____ READING PASSAGE

Then if file01 gets corrupted at hour 25 (or later) we would be able to catch this error.

This system obviously wouldn’t catch bit rot errors that occurred close to the file’s timestamp but that should still handle the lion share of errors.

There is another feature request to do a full always-rehash scan, to catch modifications when none of the metadata has changed. If we did that, it could be used for bitrot detection by combining it with a receive-only folder mode. So that’s where I’d suggest starting.

2 Likes

It would be awesome if syncthing could claim some element of bit rot protection. Let me know if I should participate in a github discussion or something.

When bit-rot occurs and there is only one source file Reed Solomon can be used to repair the rotted bits. Backblaze and Minio uses this to recover from rot.

I also think this would be a cool feature, especially since many of the items I’ve synced are also finished projects, photos, movies, music, software packages, disk images, etc - that rarely change. Due to cpu usage, I’d prefer a user-settable range, and I’d probably choose to do re-check every 2-3 months (probably up to 6 months, depending on the exact content).

________

WHAT YOU WILL DO:
[A] In the bit rot thread, which two services use Reed Solomon to recover from rot?
[B] Write a continuation of the bit rot thread that starts after its final post.

____ MATERIAL PROVIDED

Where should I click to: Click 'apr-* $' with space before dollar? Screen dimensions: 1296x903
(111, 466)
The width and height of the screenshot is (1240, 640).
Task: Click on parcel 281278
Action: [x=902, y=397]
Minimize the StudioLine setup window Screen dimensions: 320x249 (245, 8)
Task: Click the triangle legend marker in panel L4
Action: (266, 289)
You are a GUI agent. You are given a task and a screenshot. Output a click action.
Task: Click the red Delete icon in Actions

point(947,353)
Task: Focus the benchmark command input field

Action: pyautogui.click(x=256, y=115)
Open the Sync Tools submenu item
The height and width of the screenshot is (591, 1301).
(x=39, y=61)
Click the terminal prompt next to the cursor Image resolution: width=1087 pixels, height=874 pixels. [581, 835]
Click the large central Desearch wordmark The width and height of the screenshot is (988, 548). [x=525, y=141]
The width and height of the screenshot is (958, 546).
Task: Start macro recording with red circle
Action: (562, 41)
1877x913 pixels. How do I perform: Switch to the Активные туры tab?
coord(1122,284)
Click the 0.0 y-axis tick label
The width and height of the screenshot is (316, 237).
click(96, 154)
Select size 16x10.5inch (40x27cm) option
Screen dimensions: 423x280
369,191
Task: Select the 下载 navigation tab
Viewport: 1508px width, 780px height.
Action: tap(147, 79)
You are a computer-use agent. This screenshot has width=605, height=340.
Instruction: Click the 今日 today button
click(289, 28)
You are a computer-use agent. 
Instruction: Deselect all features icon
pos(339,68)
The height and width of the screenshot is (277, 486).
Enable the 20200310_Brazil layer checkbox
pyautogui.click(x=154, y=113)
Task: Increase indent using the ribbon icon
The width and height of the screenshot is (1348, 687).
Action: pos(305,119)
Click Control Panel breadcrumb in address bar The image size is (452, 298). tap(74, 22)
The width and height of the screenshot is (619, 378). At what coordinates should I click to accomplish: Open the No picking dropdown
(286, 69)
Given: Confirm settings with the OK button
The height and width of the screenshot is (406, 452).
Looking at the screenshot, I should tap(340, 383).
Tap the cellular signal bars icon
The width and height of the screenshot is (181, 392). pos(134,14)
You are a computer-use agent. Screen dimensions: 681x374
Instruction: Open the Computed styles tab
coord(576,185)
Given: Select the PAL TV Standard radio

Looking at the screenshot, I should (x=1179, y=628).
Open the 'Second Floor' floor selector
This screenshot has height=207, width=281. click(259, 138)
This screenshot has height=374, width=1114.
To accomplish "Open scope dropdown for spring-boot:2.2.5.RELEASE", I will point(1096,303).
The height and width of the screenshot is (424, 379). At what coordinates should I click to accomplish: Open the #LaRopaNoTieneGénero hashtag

________

ANSWER SET:
[A] Backblaze and Minio.

[B]
I would also agree that it would be best per-folder, so that you could re-check important files more often, as well as not having to suddenly re-hash several TB of data at once.

I would propose the ability to mark a folder as an “archive”. If a folder has been marked as archive:

  • New files can be added to the folder and they will be synced to other devices without prompting
  • If a file is modified or deleted, syncthing will prompt the user for approval before syncing changes to other devices.

This would prevent bit rot from propagating to backups, as well as preventing things like unintentional deletions or ransomware encryptions from propagating. No need to do any fancy bit rot detection stuff, just allow the user to express intent that files in a given directory are not supposed to change.